--- Information supplied ---

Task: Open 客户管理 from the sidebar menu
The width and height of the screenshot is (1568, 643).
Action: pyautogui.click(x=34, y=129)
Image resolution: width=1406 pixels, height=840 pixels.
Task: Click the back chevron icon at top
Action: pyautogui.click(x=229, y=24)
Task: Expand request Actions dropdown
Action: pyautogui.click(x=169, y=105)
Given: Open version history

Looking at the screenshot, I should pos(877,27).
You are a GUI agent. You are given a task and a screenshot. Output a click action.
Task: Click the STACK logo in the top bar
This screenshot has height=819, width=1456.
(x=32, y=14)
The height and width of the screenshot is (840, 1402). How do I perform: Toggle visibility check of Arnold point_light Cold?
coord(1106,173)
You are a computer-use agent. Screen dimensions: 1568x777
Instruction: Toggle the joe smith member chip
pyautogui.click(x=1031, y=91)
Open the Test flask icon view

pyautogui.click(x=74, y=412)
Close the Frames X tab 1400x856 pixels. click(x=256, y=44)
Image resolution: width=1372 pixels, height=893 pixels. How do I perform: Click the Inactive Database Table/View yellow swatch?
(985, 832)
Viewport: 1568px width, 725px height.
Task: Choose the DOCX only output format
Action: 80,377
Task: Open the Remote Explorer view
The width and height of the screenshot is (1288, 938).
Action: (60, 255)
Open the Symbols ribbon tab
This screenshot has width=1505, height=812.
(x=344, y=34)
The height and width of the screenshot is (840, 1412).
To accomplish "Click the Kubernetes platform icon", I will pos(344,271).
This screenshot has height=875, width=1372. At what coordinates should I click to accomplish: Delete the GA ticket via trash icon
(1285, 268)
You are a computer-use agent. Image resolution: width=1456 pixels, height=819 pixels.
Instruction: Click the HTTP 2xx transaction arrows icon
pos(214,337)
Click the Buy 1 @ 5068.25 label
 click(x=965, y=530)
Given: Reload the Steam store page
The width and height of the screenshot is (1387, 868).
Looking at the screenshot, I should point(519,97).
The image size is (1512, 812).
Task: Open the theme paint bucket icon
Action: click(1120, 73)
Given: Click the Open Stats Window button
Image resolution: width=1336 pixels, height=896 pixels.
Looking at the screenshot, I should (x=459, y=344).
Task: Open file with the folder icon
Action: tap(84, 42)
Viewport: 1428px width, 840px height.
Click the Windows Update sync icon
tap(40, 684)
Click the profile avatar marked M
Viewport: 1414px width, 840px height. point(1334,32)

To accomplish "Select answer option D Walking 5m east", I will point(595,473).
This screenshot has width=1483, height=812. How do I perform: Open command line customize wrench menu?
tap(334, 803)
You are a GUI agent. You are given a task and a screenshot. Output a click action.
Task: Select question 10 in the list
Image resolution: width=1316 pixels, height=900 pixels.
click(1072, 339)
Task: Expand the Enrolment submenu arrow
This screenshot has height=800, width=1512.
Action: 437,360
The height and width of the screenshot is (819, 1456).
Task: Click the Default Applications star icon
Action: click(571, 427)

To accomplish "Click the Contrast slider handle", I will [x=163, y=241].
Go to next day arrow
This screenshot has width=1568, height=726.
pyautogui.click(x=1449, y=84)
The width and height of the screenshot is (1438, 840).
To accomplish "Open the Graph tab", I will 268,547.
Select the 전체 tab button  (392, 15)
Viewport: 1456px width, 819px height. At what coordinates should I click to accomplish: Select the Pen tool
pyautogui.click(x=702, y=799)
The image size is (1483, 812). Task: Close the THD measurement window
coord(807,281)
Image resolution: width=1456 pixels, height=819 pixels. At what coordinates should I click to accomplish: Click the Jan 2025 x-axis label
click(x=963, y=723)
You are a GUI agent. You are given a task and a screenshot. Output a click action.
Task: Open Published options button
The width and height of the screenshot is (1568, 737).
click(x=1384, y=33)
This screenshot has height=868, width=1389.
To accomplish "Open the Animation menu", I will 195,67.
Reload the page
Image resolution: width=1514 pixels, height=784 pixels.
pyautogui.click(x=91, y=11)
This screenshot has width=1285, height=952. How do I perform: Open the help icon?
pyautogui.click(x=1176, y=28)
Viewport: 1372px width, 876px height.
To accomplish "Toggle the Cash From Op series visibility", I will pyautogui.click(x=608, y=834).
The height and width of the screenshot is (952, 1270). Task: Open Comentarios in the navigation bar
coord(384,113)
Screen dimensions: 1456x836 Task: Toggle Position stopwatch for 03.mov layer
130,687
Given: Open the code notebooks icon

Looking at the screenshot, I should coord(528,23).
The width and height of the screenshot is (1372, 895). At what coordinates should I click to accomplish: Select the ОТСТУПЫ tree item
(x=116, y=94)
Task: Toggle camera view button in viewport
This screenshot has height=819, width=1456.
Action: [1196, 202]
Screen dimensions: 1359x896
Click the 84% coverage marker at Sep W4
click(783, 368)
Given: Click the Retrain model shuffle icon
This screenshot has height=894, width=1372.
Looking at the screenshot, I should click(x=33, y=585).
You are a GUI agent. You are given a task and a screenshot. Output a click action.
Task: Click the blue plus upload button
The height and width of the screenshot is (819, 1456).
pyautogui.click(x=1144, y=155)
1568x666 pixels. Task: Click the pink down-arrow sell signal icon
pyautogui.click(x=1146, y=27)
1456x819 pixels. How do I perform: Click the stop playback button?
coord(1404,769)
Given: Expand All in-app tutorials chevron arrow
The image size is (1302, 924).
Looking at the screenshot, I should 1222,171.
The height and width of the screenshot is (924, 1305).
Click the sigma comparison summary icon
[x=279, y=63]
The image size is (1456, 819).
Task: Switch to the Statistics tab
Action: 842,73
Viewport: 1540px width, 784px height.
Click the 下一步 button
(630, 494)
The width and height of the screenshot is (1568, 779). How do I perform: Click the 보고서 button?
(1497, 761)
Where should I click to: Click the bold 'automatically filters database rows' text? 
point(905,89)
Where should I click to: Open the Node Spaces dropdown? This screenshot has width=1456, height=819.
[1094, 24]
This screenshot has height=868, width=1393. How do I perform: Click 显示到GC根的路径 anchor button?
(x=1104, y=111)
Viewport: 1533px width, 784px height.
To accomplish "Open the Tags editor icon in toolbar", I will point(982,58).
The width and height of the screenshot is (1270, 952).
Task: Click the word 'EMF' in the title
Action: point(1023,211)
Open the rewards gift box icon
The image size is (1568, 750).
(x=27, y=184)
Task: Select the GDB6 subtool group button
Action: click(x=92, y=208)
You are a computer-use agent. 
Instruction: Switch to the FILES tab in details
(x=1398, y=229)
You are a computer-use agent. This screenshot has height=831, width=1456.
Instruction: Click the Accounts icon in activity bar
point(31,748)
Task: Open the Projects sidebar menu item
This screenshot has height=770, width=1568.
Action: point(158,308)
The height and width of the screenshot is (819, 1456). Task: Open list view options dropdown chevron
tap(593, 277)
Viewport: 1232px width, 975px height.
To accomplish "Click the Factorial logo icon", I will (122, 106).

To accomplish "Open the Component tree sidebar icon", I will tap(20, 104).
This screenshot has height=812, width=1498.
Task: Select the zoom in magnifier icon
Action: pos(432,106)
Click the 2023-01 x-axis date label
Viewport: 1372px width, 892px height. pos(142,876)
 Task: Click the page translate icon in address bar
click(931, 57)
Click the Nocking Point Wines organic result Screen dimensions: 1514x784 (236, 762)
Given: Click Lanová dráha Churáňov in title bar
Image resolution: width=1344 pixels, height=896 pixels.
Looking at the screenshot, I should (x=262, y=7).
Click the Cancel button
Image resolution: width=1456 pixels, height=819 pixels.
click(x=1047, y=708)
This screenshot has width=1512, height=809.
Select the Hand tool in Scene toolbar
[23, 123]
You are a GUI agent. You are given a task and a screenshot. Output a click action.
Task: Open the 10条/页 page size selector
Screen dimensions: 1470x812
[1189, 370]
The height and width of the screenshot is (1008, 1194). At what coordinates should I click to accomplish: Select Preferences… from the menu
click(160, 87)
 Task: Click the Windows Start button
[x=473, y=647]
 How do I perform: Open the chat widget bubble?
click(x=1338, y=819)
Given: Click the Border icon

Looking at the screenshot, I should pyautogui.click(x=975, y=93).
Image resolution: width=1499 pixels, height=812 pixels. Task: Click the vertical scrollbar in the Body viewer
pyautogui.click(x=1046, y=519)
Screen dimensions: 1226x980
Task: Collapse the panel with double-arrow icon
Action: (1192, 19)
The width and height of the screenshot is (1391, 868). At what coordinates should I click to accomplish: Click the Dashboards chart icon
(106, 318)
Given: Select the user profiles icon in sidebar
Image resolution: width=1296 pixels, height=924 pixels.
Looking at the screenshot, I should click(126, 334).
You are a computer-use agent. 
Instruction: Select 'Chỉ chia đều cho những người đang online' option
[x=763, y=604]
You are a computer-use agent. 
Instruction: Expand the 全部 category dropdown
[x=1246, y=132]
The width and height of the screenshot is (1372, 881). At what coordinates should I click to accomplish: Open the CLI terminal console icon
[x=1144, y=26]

---

- **Problem to work on**: Go through the lines above and count those with "logo"; report only the number.

- **Output**: 2